Stored items
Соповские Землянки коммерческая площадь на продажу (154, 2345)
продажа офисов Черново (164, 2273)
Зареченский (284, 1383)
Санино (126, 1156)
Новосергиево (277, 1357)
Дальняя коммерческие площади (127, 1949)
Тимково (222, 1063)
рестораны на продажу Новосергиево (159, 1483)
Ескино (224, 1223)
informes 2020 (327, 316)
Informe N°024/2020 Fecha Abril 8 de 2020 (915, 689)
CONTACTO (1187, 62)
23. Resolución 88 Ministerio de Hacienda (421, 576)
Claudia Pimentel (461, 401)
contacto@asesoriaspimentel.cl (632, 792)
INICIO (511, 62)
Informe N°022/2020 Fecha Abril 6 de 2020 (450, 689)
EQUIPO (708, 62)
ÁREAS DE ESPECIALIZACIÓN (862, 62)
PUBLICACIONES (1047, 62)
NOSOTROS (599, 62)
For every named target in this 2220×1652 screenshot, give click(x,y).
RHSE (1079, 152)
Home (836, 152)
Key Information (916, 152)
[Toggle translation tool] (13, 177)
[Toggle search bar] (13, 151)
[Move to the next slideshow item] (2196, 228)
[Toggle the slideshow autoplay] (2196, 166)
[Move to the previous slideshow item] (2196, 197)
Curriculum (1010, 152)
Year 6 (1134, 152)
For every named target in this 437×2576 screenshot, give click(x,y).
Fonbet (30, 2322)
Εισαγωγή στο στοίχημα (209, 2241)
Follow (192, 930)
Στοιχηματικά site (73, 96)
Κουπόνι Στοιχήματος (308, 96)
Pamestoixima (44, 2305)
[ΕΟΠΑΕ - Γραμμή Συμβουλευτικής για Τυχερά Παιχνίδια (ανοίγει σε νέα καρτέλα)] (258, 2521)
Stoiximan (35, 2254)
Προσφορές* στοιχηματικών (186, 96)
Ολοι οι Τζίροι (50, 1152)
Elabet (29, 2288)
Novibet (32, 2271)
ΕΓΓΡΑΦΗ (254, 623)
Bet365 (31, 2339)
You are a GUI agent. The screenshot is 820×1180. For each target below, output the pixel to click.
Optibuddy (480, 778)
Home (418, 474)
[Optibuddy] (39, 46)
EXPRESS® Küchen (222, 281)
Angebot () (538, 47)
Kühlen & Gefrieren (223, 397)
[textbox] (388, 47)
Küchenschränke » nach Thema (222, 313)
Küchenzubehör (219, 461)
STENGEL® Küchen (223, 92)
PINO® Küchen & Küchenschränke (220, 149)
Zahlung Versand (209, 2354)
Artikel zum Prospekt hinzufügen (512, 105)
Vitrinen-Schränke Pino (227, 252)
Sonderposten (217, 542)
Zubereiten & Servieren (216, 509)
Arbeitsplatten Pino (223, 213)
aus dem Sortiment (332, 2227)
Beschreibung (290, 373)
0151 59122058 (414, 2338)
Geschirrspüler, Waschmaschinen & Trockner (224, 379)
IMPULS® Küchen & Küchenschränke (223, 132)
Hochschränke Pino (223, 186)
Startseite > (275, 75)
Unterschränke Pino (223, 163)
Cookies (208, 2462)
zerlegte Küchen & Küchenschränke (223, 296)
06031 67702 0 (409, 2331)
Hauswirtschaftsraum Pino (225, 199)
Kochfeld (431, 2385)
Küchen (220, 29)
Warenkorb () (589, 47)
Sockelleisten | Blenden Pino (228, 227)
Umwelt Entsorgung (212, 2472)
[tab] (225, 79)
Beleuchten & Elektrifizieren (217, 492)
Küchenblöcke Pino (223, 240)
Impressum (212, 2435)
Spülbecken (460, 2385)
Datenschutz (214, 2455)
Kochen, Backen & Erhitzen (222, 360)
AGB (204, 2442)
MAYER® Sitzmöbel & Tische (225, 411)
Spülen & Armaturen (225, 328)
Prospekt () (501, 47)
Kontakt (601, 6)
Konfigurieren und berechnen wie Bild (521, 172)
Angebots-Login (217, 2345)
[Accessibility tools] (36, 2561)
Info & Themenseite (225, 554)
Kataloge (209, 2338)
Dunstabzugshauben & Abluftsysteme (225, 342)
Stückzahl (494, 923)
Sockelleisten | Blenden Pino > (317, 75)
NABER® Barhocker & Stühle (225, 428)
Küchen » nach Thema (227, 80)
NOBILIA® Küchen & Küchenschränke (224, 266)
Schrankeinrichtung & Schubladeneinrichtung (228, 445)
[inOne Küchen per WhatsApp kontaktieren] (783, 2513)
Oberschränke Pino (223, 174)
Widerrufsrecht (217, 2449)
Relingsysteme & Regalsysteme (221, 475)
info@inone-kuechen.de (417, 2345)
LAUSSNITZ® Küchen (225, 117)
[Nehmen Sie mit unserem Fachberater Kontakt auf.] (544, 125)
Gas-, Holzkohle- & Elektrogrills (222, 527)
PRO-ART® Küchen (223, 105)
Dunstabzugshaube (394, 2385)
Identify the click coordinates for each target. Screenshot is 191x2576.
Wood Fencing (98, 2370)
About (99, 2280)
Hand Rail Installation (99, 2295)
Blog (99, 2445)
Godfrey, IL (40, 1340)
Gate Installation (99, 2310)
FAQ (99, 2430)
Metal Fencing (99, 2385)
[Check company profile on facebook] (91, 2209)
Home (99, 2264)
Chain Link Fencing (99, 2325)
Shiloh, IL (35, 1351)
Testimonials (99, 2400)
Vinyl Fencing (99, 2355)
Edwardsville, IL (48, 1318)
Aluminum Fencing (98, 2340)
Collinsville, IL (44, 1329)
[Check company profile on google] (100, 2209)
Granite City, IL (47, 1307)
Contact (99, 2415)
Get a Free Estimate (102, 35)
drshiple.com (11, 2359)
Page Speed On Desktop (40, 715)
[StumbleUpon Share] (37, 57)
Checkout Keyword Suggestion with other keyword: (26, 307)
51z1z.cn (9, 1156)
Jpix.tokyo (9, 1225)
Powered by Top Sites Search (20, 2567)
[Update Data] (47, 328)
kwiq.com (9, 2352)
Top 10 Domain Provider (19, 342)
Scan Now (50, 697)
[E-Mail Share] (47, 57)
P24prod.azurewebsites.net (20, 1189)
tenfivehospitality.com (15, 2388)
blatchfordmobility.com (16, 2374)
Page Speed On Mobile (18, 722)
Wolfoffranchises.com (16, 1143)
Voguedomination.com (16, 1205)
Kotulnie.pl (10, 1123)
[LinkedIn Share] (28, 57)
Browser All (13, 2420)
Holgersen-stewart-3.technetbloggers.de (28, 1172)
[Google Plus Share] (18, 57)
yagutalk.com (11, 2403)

## YOUR OBJECTIVE
Copy every record above exactly as it stands.

## EXERCISE RESULT
Соповские Землянки коммерческая площадь на продажу (154, 2345)
продажа офисов Черново (164, 2273)
Зареченский (284, 1383)
Санино (126, 1156)
Новосергиево (277, 1357)
Дальняя коммерческие площади (127, 1949)
Тимково (222, 1063)
рестораны на продажу Новосергиево (159, 1483)
Ескино (224, 1223)
informes 2020 (327, 316)
Informe N°024/2020 Fecha Abril 8 de 2020 (915, 689)
CONTACTO (1187, 62)
23. Resolución 88 Ministerio de Hacienda (421, 576)
Claudia Pimentel (461, 401)
contacto@asesoriaspimentel.cl (632, 792)
INICIO (511, 62)
Informe N°022/2020 Fecha Abril 6 de 2020 (450, 689)
EQUIPO (708, 62)
ÁREAS DE ESPECIALIZACIÓN (862, 62)
PUBLICACIONES (1047, 62)
NOSOTROS (599, 62)
For every named target in this 2220×1652 screenshot, give click(x,y).
RHSE (1079, 152)
Home (836, 152)
Key Information (916, 152)
[Toggle translation tool] (13, 177)
[Toggle search bar] (13, 151)
[Move to the next slideshow item] (2196, 228)
[Toggle the slideshow autoplay] (2196, 166)
[Move to the previous slideshow item] (2196, 197)
Curriculum (1010, 152)
Year 6 (1134, 152)
For every named target in this 437×2576 screenshot, give click(x,y).
Fonbet (30, 2322)
Εισαγωγή στο στοίχημα (209, 2241)
Follow (192, 930)
Στοιχηματικά site (73, 96)
Κουπόνι Στοιχήματος (308, 96)
Pamestoixima (44, 2305)
[ΕΟΠΑΕ - Γραμμή Συμβουλευτικής για Τυχερά Παιχνίδια (ανοίγει σε νέα καρτέλα)] (258, 2521)
Stoiximan (35, 2254)
Προσφορές* στοιχηματικών (186, 96)
Ολοι οι Τζίροι (50, 1152)
Elabet (29, 2288)
Novibet (32, 2271)
ΕΓΓΡΑΦΗ (254, 623)
Bet365 (31, 2339)
You are a GUI agent. The screenshot is 820×1180. For each target below, output the pixel to click.
Optibuddy (480, 778)
Home (418, 474)
[Optibuddy] (39, 46)
EXPRESS® Küchen (222, 281)
Angebot () (538, 47)
Kühlen & Gefrieren (223, 397)
[textbox] (388, 47)
Küchenschränke » nach Thema (222, 313)
Küchenzubehör (219, 461)
STENGEL® Küchen (223, 92)
PINO® Küchen & Küchenschränke (220, 149)
Zahlung Versand (209, 2354)
Artikel zum Prospekt hinzufügen (512, 105)
Vitrinen-Schränke Pino (227, 252)
Sonderposten (217, 542)
Zubereiten & Servieren (216, 509)
Arbeitsplatten Pino (223, 213)
aus dem Sortiment (332, 2227)
Beschreibung (290, 373)
0151 59122058 (414, 2338)
Geschirrspüler, Waschmaschinen & Trockner (224, 379)
IMPULS® Küchen & Küchenschränke (223, 132)
Hochschränke Pino (223, 186)
Startseite > (275, 75)
Unterschränke Pino (223, 163)
Cookies (208, 2462)
zerlegte Küchen & Küchenschränke (223, 296)
06031 67702 0 (409, 2331)
Hauswirtschaftsraum Pino (225, 199)
Kochfeld (431, 2385)
Küchen (220, 29)
Warenkorb () (589, 47)
Sockelleisten | Blenden Pino (228, 227)
Umwelt Entsorgung (212, 2472)
[tab] (225, 79)
Beleuchten & Elektrifizieren (217, 492)
Küchenblöcke Pino (223, 240)
Impressum (212, 2435)
Spülbecken (460, 2385)
Datenschutz (214, 2455)
Kochen, Backen & Erhitzen (222, 360)
AGB (204, 2442)
MAYER® Sitzmöbel & Tische (225, 411)
Spülen & Armaturen (225, 328)
Prospekt () (501, 47)
Kontakt (601, 6)
Konfigurieren und berechnen wie Bild (521, 172)
Angebots-Login (217, 2345)
[Accessibility tools] (36, 2561)
Info & Themenseite (225, 554)
Kataloge (209, 2338)
Dunstabzugshauben & Abluftsysteme (225, 342)
Stückzahl (494, 923)
Sockelleisten | Blenden Pino > (317, 75)
NABER® Barhocker & Stühle (225, 428)
Küchen » nach Thema (227, 80)
NOBILIA® Küchen & Küchenschränke (224, 266)
Schrankeinrichtung & Schubladeneinrichtung (228, 445)
[inOne Küchen per WhatsApp kontaktieren] (783, 2513)
Oberschränke Pino (223, 174)
Widerrufsrecht (217, 2449)
Relingsysteme & Regalsysteme (221, 475)
info@inone-kuechen.de (417, 2345)
LAUSSNITZ® Küchen (225, 117)
[Nehmen Sie mit unserem Fachberater Kontakt auf.] (544, 125)
Gas-, Holzkohle- & Elektrogrills (222, 527)
PRO-ART® Küchen (223, 105)
Dunstabzugshaube (394, 2385)
Identify the click coordinates for each target. Screenshot is 191x2576.
Wood Fencing (98, 2370)
About (99, 2280)
Hand Rail Installation (99, 2295)
Blog (99, 2445)
Godfrey, IL (40, 1340)
Gate Installation (99, 2310)
FAQ (99, 2430)
Metal Fencing (99, 2385)
[Check company profile on facebook] (91, 2209)
Home (99, 2264)
Chain Link Fencing (99, 2325)
Shiloh, IL (35, 1351)
Testimonials (99, 2400)
Vinyl Fencing (99, 2355)
Edwardsville, IL (48, 1318)
Aluminum Fencing (98, 2340)
Collinsville, IL (44, 1329)
[Check company profile on google] (100, 2209)
Granite City, IL (47, 1307)
Contact (99, 2415)
Get a Free Estimate (102, 35)
drshiple.com (11, 2359)
Page Speed On Desktop (40, 715)
[StumbleUpon Share] (37, 57)
Checkout Keyword Suggestion with other keyword: (26, 307)
51z1z.cn (9, 1156)
Jpix.tokyo (9, 1225)
Powered by Top Sites Search (20, 2567)
[Update Data] (47, 328)
kwiq.com (9, 2352)
Top 10 Domain Provider (19, 342)
Scan Now (50, 697)
[E-Mail Share] (47, 57)
P24prod.azurewebsites.net (20, 1189)
tenfivehospitality.com (15, 2388)
blatchfordmobility.com (16, 2374)
Page Speed On Mobile (18, 722)
Wolfoffranchises.com (16, 1143)
Voguedomination.com (16, 1205)
Kotulnie.pl (10, 1123)
[LinkedIn Share] (28, 57)
Browser All (13, 2420)
Holgersen-stewart-3.technetbloggers.de (28, 1172)
[Google Plus Share] (18, 57)
yagutalk.com (11, 2403)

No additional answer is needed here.